Une nouvelle donne énergétique qui change tout
Les monoplaces de la nouvelle réglementation F1 2026 reposent désormais sur une répartition quasiment égale entre puissance thermique et puissance électrique (50/50). Cette révolution du groupe motopropulseur impose aux pilotes de récupérer et de déployer l'énergie de manière stratégique pour signer les meilleurs chronos possibles, un défi particulièrement aigu sur un tour lancé en qualifications.
Comme nous l'avions expliqué, les pilotes n'accélèrent pas à fond en qualifications afin de préserver leur énergie électrique. Le tour de sortie des stands devient une phase cruciale : il faut charger la batterie tout en préparant les pneus, deux objectifs parfois contradictoires.

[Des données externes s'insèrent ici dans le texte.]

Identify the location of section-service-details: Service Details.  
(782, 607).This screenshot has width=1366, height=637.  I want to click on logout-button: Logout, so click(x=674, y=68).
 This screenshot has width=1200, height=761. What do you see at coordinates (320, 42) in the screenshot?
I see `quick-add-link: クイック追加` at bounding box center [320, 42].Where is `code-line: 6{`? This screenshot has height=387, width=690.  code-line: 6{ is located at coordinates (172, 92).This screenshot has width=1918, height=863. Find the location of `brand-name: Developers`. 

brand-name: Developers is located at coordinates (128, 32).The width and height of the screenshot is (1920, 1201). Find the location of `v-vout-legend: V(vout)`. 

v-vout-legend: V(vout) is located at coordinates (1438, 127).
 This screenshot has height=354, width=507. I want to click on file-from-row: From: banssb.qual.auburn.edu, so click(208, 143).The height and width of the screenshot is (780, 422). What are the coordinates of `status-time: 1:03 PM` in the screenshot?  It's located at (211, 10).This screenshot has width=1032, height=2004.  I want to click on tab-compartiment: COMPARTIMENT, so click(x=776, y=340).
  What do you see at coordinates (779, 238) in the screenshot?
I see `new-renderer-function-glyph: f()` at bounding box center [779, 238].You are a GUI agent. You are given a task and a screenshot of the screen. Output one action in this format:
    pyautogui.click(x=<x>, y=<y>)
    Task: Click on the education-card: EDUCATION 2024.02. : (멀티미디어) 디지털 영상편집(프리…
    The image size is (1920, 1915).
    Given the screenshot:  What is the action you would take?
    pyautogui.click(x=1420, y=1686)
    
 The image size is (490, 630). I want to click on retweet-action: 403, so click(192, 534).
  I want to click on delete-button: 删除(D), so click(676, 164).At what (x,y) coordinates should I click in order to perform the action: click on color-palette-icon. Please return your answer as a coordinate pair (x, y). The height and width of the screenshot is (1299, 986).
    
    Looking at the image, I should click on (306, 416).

Komatsu redoute une « catastrophe » en qualifications
Ayao Komatsu, directeur de l'écurie Haas, n'a pas mâché ses mots jeudi lorsqu'on lui a demandé si les qualifications pourraient sombrer dans le chaos. Sa réponse a été sans détour : oui, le potentiel de catastrophe est bien réel.
Le problème central réside dans le tour de préparation. Pour recharger la batterie, les pilotes doivent rouler lentement dans certains virages tout en étant à plein régime dans les lignes droites. Mais si un autre pilote se trouve sur leur trajectoire au mauvais moment, toute la stratégie de charge s'effondre.
Komatsu insiste sur l'importance des séances d'essais libres pour simuler au maximum ces situations : il est impensable d'arriver en Q1 sans avoir déjà répété les procédures opérationnelles en EL1 et EL3. La FIA a d'ailleurs réduit l'énergie récupérable en qualifications pour limiter les tactiques extrêmes de lift and coast, mais cela ne résout pas le problème du trafic.